** begin Text block **
Ask HN: Best way to avoid link rot?

arvidkahl · on April 7, 2021

I’ve been working on a SaaS tool that combats link rot for writers.

The service periodically checks the original sources and redirects broken links to the archive.org snapshot automatically when the sources fail. Any redirection can be customized or fall back to an author’s website.

The usual problem is that anything that is supposed to prevent link rot itself is prone to rot.

Which is why my SaaS solution has a self-off boarding function: writers can use custom domains for their links and export a fully functional nginx and Apache-based redirection config file at any time. I also have a contingency plan for the next decade, which includes setting up such a low cost redirection server myself.

I needed this service for my own books. So I just built it. Dogfooding is what I recommend to Bootstrapper’s anyway, so I am my first customer.

It’s highly reliable (it’s a 301 forwarding system after all) and very cheap to host.

You can find this at https://permanent.link

epc · on April 6, 2021

I tried to do this when I blogged with MovableType and it’s a fool’s errand. You end up needing to cache all of the links somewhere and revalidate them periodically. But it's not enough to check for a 200 or 304 because the site could do a redesign and move the content around, the domain could expire, an RTBF demand could be served, etc. So you need to validate the content in some way to ensure you're still linking to what you more or less intended to in the past.

So, yeah, then you end up linking to the archive.org page (and if it's not there you could submit it to archive.org for archiving). For a time archive.org delisted pages if the current robots.txt blocked access (even if the page was archived a decade ago), I can't verify if this is still the case.

A really poorly quick scan of ~400 links from my decaying blog shows about 40% either do not resolve at all or return content from a link farm (another 30-40% appear to redirect to https versions of the site, but I didn't check further to see if the content was what was intended).

lgats · on April 7, 2021

The Wordpress plugin “broken link checker” has really helped me reduce link rot.

It provides a list of broken and a list of redirected links. I first ‘fixed’ the redirects to ensure I wasn’t redirecting to content that had been replaced or turned to a link farm. For fixing the broken links, I found many links were available via archive.org and swapping them out was a two click breeze. For the non-archived pages, I often found the new URL for the same resource by Google searching the link.
** end Text block **
** begin Records supplied **
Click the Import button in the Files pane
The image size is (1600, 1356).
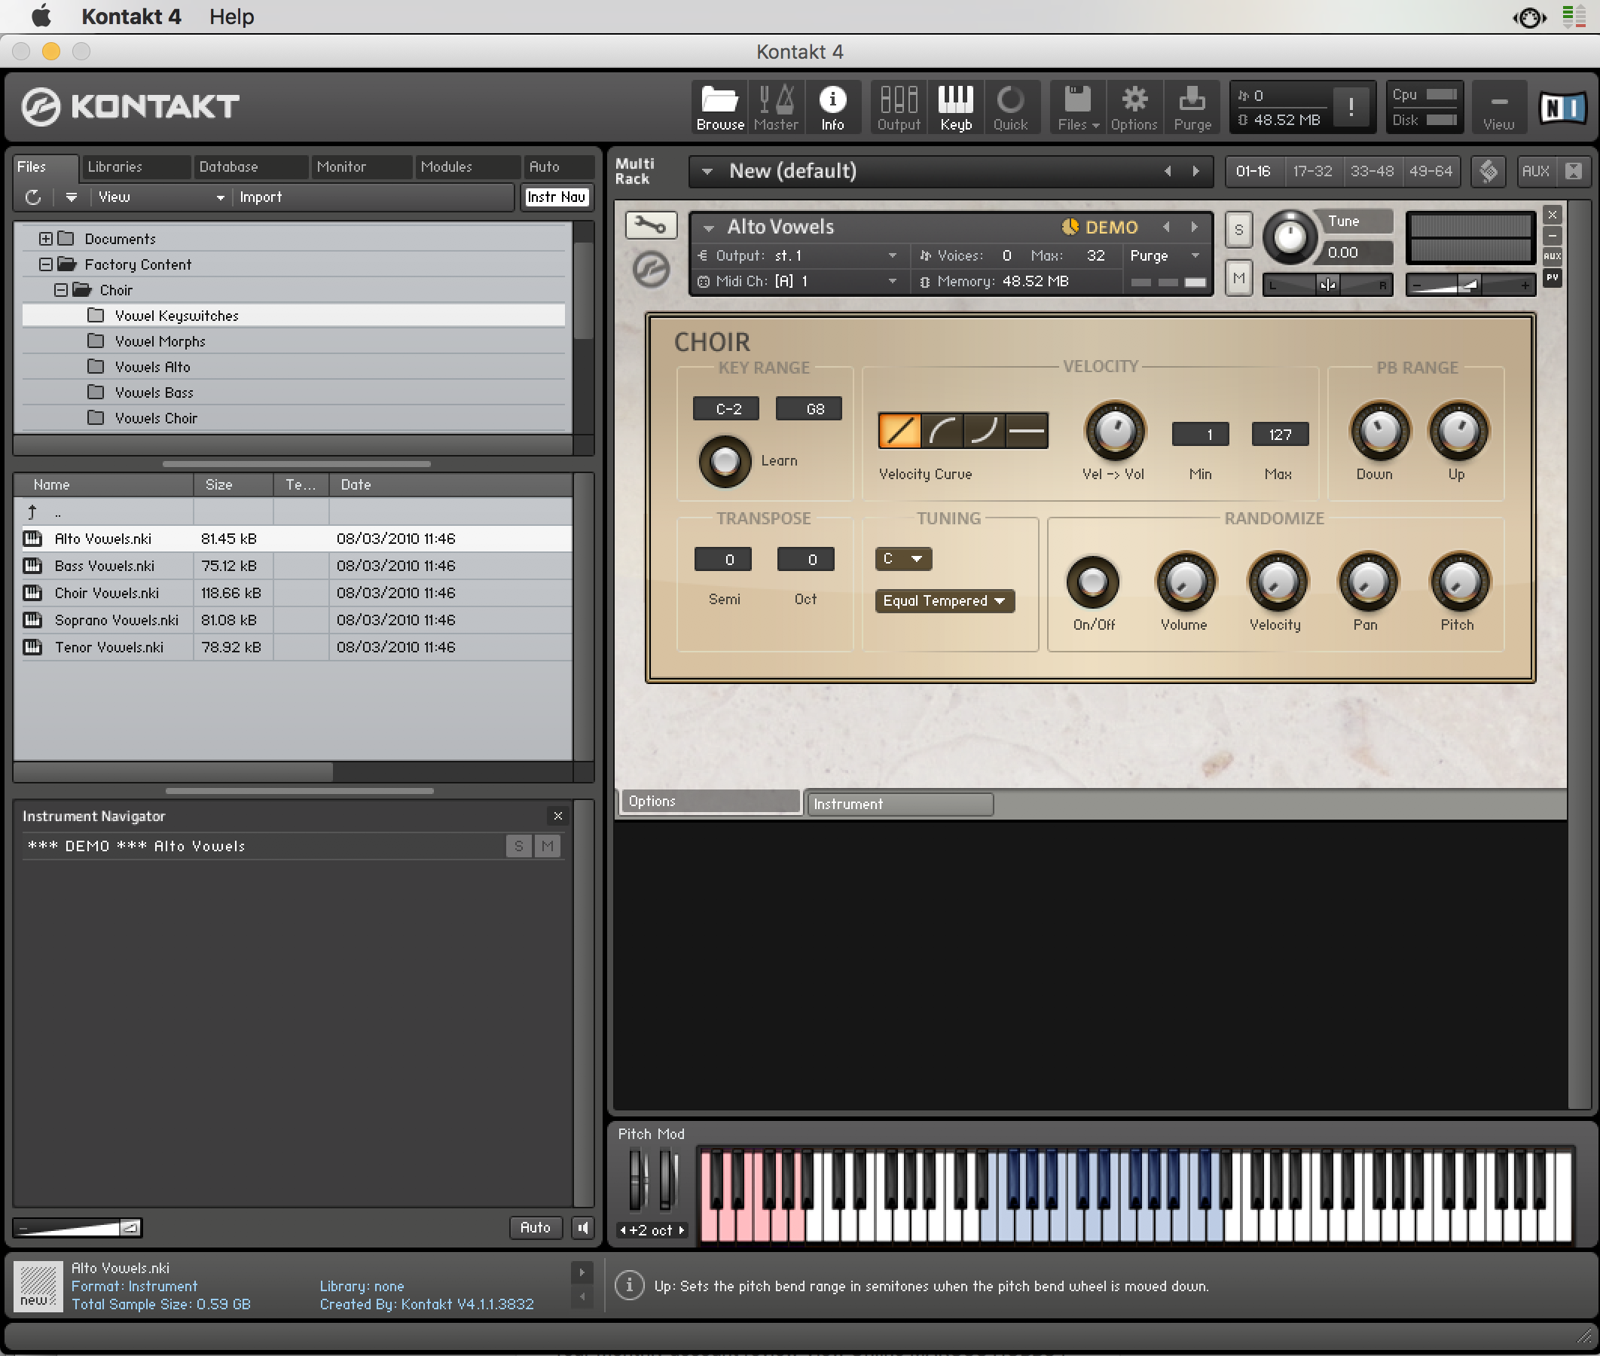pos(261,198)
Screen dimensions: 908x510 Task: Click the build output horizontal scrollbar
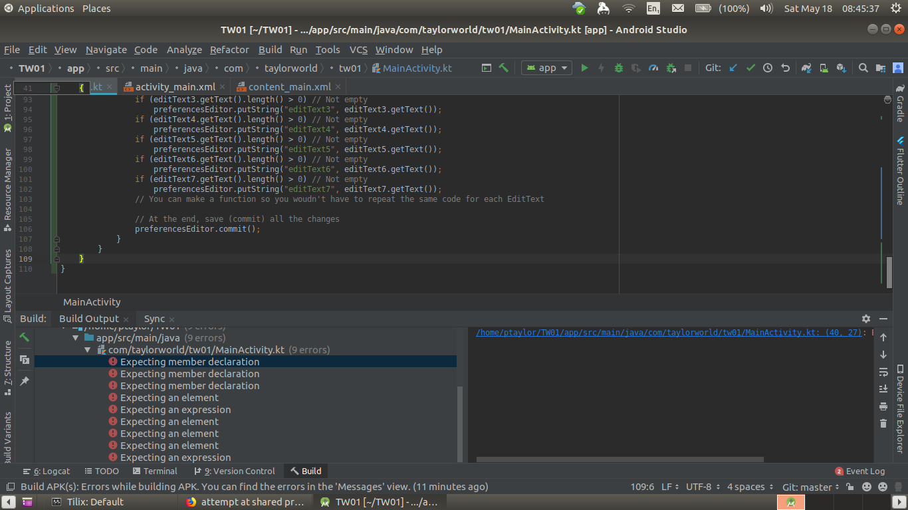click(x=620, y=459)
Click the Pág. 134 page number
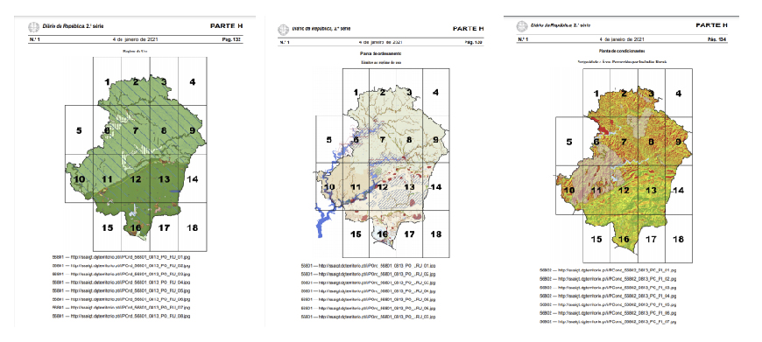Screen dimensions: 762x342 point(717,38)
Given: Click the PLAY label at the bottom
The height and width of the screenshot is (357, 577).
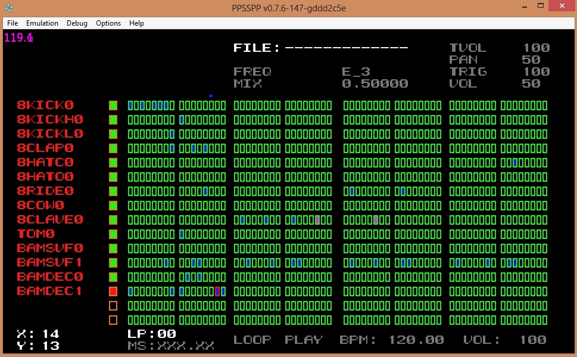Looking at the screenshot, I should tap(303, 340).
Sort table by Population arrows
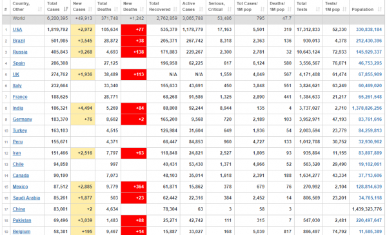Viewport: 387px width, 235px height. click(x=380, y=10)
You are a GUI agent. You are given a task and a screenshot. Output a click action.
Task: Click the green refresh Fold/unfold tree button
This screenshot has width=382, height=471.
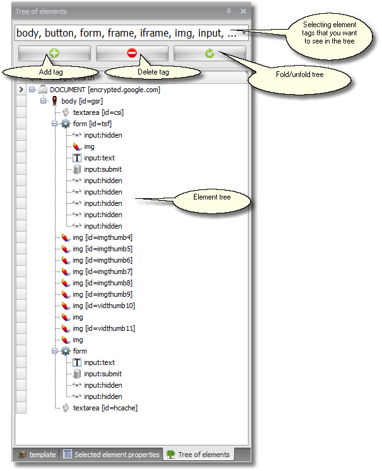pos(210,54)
** end Records supplied **
**Directives**.
[1] In the link rot thread, roughly what share of about 400 links from epc's blog either did not resolve or returned link-farm content?
[2] Swap "archive.org" for "web.archive.org" in the link rot thread, starting with "So, yeah, then" and going on through "reduce link rot.".
[3] Carry on the link rot thread from the point where it stops.
The listing has nothing to do with the link rot thread.

**Answers for the tasks**.
[1] About 40%.

[2]
So, yeah, then you end up linking to the web.archive.org page (and if it's not there you could submit it to web.archive.org for archiving). For a time web.archive.org delisted pages if the current robots.txt blocked access (even if the page was archived a decade ago), I can't verify if this is still the case.

A really poorly quick scan of ~400 links from my decaying blog shows about 40% either do not resolve at all or return content from a link farm (another 30-40% appear to redirect to https versions of the site, but I didn't check further to see if the content was what was intended).

lgats · on April 7, 2021

The Wordpress plugin “broken link checker” has really helped me reduce link rot.

[3]
My only request would be a feature to archive all outgoing links

https://wordpress.org/plugins/broken-link-checker/

mjgs · on April 7, 2021

It would be cool if there was a javascript library that replaced broken links with Internet Archive version of the page if it exists.

I guess it’s more complicated than just that because you’d have to take into account the date the page was originally linked to to get the closest match but should be doable.

There might very well be reasons this isn’t a good idea, it’s just something that occurred to me might be useful since I have a lot of old links and no doubt many of them are broken now.

lgats · on April 7, 2021

This would not work for most links due to cross origin restrictions.

You would also end up sending the validation request for every client page view

mjgs · on April 7, 2021

I was thinking that a service worker could be used:

https://bitsofco.de/web-workers-vs-service-workers-vs-workle...

If the url returns a 404, check the internet archive, if it’s there then return that otherwise return a 404.

If CORS is an issue just proxy the requests via the server that is serving the website.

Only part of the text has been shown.